Optical and microwave control of germanium-vacancy center spins in diamond

TL;DR

This paper demonstrates a stable, optically controllable germanium-vacancy center in diamond with promising properties for quantum information processing, including optical stability, spin control, and coherence measurements.

Contribution

It provides detailed optical and spin control of GeV centers in diamond, highlighting their potential for integrated quantum technologies.

Findings

Optical spectral stability of GeV centers.

Spin relaxation time exceeds 20 microseconds.

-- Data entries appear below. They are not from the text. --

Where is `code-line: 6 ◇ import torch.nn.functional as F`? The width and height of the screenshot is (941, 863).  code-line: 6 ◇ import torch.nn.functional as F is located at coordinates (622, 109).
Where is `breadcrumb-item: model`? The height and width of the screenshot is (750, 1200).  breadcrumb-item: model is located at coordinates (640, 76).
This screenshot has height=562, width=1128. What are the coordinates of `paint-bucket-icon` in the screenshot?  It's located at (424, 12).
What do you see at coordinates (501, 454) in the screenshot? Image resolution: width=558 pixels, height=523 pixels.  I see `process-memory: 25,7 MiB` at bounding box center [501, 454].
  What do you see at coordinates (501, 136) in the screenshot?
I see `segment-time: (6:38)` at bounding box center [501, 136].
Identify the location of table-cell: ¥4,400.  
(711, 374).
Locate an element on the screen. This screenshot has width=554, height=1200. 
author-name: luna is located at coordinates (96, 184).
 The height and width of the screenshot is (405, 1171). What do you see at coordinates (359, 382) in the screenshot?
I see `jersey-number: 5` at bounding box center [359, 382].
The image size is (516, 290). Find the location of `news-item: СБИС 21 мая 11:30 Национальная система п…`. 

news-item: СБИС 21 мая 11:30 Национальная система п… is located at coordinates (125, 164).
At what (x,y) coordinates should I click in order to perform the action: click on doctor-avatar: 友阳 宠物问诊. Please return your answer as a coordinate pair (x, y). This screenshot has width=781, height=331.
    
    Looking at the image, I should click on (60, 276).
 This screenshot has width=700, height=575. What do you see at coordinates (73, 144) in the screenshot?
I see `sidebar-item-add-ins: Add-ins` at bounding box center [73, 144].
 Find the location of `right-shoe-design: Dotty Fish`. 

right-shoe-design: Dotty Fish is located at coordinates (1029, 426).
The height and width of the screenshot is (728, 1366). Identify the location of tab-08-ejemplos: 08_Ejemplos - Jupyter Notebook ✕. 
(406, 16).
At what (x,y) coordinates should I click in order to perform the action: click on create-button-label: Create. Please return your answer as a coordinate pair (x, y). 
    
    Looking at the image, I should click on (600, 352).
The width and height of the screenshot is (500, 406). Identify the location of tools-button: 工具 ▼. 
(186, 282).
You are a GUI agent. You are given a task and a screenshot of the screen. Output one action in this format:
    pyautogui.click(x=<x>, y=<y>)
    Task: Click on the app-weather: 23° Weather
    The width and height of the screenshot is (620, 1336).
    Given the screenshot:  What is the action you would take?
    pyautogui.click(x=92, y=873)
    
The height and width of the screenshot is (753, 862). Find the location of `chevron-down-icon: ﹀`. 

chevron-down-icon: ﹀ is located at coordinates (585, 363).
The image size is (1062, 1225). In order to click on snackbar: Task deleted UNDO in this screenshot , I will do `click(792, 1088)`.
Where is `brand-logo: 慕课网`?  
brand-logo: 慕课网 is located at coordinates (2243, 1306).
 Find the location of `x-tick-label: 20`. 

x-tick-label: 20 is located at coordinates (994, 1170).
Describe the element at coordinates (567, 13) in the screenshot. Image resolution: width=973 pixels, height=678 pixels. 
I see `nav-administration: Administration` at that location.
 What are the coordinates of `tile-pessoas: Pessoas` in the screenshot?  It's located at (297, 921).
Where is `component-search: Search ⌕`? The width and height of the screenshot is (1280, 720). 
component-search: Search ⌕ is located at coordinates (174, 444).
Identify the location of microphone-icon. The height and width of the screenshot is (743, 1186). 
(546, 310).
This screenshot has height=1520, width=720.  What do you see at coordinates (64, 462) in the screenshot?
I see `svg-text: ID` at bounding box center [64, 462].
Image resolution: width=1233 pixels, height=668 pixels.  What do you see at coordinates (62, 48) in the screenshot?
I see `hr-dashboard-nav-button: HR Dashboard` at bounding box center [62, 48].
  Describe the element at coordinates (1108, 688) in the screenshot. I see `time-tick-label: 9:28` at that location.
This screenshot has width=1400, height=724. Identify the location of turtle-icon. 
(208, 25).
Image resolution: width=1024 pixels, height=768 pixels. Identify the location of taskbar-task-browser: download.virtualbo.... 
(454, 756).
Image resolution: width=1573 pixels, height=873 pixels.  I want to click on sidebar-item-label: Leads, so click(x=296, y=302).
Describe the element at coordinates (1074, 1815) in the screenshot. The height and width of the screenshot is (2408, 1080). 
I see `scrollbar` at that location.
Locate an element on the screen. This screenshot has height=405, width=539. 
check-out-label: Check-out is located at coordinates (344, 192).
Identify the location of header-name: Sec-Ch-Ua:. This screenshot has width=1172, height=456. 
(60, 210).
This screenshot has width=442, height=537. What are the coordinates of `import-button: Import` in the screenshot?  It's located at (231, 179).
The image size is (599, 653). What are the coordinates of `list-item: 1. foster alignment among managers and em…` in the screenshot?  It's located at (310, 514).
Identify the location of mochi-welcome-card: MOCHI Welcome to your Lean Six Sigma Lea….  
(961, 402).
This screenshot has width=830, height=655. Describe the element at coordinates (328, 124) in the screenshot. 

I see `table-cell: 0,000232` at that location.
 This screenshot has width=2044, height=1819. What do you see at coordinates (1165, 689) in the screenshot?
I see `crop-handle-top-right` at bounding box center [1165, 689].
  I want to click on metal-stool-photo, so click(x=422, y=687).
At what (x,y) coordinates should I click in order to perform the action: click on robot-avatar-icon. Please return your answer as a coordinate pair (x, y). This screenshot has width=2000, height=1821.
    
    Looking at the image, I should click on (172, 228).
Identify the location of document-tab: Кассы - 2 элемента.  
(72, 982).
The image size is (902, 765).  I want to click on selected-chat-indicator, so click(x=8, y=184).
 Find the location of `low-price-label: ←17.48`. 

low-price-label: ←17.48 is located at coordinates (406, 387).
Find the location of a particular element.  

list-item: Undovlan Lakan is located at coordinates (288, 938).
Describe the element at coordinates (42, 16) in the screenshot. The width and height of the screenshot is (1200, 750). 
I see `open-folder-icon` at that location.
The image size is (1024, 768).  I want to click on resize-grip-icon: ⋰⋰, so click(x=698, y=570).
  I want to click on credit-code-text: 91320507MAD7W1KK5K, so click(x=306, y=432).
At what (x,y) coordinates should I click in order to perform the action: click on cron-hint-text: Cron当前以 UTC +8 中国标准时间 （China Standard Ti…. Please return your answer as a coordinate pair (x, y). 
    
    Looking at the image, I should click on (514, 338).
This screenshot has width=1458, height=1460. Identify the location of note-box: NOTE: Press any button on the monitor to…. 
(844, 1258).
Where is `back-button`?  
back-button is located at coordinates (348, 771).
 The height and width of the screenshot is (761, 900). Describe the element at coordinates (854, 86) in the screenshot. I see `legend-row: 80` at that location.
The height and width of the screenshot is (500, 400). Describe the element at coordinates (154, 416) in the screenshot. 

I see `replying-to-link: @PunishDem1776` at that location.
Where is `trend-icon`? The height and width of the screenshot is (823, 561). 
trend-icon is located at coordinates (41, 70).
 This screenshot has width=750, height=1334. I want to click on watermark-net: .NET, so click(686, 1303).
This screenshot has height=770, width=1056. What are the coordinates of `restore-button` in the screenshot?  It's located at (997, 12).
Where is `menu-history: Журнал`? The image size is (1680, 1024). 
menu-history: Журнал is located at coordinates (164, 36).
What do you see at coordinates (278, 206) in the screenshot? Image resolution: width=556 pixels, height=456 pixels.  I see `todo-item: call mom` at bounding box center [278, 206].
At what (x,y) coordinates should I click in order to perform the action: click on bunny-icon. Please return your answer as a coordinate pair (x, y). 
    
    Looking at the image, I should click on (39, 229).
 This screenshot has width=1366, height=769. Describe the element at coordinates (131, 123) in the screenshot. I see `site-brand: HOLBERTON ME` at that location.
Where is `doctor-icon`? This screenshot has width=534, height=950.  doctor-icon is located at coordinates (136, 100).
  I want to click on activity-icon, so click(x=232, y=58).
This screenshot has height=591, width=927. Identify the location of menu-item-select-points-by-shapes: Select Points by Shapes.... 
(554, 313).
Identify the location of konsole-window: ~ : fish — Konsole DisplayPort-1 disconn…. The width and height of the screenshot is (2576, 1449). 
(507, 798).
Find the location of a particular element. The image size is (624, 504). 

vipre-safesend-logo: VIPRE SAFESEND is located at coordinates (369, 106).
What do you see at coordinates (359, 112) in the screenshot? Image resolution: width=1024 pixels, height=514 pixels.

Coherent superposition states with 19 ns dephasing time.

Abstract

A solid-state system combining a stable spin degree of freedom with an efficient optical interface is highly desirable as an element for integrated quantum optical and quantum information systems. We demonstrate a bright color center in diamond with excellent optical properties and controllable electronic spin states. Specifically, we carry out detailed optical spectroscopy of a Germanium Vacancy (GeV) color center demonstrating optical spectral stability. Using an external magnetic field to lift the electronic spin degeneracy, we explore the spin degree of freedom as a controllable qubit. Spin polarization is achieved using optical pumping, and a spin relaxation time in excess of 20 $\mu$s is demonstrated. Optically detected magnetic resonance (ODMR) is observed in the presence of a resonant microwave field. ODMR is used as a probe to measure the Autler-Townes effect in a microwave-optical double resonance experiment. Superposition spin states were prepared using coherent population trapping, and a pure dephasing time of about 19 ns was observed. Prospects for realizing coherent quantum registers based on optically controlled GeV centers are discussed.